How does ChangingGraph work?
Explained simply — this page is for everyone, not just developers. If you prefer the technical view: For Developers →
Imagine you know someone.
Who knows someone with an organic farm.
The organic farm supplies a community-supported farm.
The community-supported farm is right near you.
In the real world: How would you
ever know?
With ChangingGraph: These
connections become visible.
What is a knowledge graph?
A knowledge graph is like a spider's web.
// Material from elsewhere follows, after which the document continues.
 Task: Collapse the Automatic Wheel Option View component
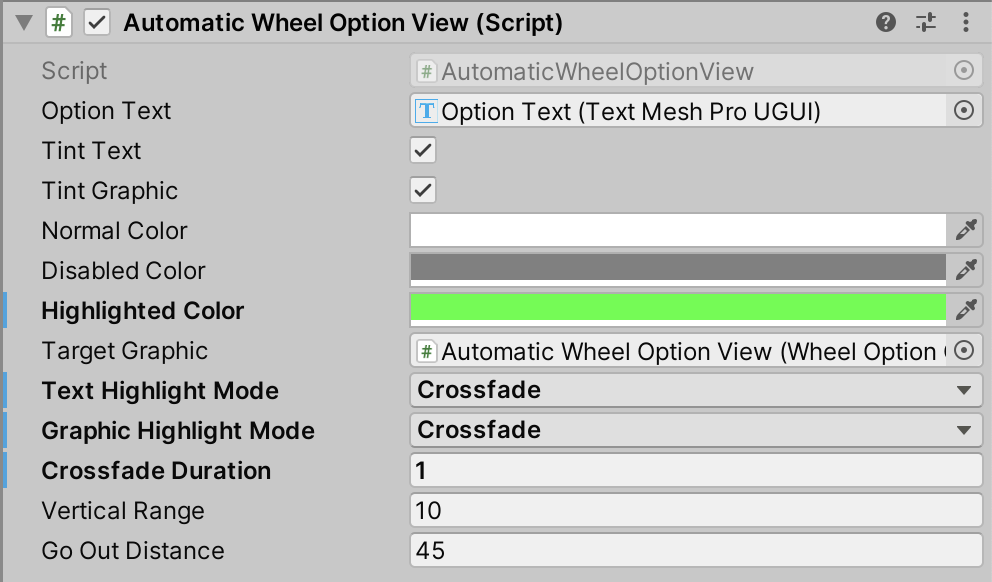click(24, 23)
A spider builds its web. Every point is connected to other
points.
Touch one point, and the spider feels it everywhere in the
web.
ChangingGraph works the same way:
Every piece of information is a point:
- An organic farm
- A food item
- An initiative
- A person
And between these points there are connections:
- The organic farm produces potatoes
- The community-supported farm buys from the organic farm
- You are looking for regional vegetables
The web makes the connections visible.
What does that mean for you?
Scenario 1: Cooking regional and seasonal
Your question:
"What regional, seasonal, organic food can I cook next
week?"
ChangingGraph shows:
- Which vegetables are in season right now?
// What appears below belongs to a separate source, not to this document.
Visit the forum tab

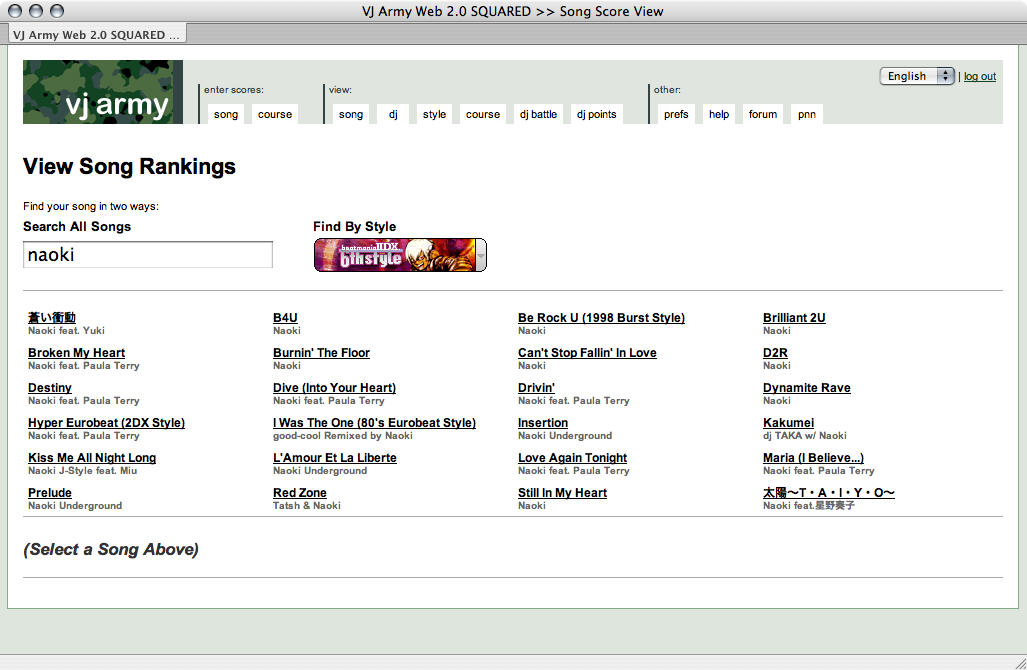[x=763, y=114]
- Which organic farms near you have them?
- Which recipes can you cook with them?
And in winter?
ChangingGraph shows initiatives and people who share
their know-how:
- Preserving vegetables together
- Making jam
- Learning to ferment
- Building up winter stocks
Scenario 2: Finding initiatives
Your questions:
"Is there a food co-op near me?"
"Where can I get my broken coffee machine repaired?"
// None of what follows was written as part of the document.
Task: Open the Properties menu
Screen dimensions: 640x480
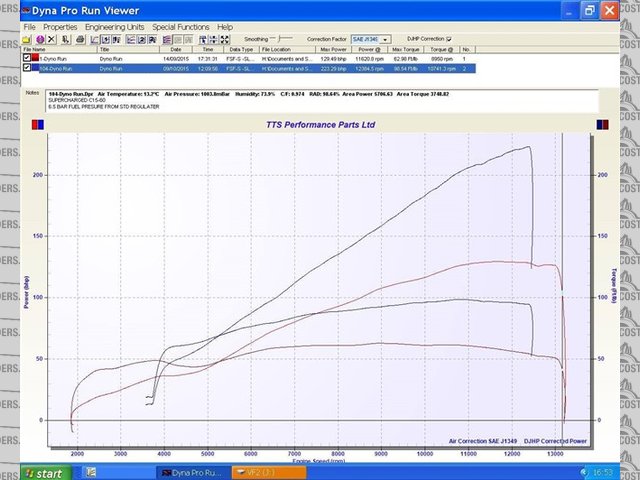Action: [60, 26]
"Who around here is interested in permaculture?"
ChangingGraph shows:
- The repair café in your town
- The community-supported farm two villages over
- The local food co-op
- People looking for the same things
Not because they have big advertising budgets.
But because the connections are there.
Scenario 3: Sharing and trading
You want to:
- Share tools with neighbors
- Trade fruit from your tree for eggs
- Find someone to help in the garden
ChangingGraph connects:
- People who want to trade
- Initiatives that organize
- Neighbors looking for the same
Not Amazon. Not corporations.
But the people right around the corner.
Why is this different from other apps?
Many apps show individual things:
One app shows where the nearest organic store is.
Another app counts calories and nutrients.
Yet another shows recipes.
ChangingGraph shows the story behind them:
Not just "Where is an organic store?"
But:
- Which farmer supplies it?
- Which initiative is behind it?
- Which people are involved there?
- What connects you to them?
That's the difference:
Not just data. But connections.
How does the web emerge?
Step by step.
What is running prototypically today:
- Food data from the German national food database (Bundeslebensmittelschlüssel / BLS)
- Enriched with ingredient links to Wikidata and other sources
- Building the foundational web
What's coming:
- Capturing recipes and dishes
- Nutrition and symptom diary
- Newsletter and blog for exchange
- Tools that let end users create data connections themselves
- For example: "Product XY on OpenFoodFacts is the same as food item Z in BLS"
The web is growing.
With every piece of information. With every
initiative. With everyone who joins in.
How does it work technically?
Behind ChangingGraph are open standards: knowledge graphs (RDF), the Fediverse (ActivityPub) and semantic taxonomies (SKOS). That means the data doesn't belong to anyone alone — and that different systems can talk to each other.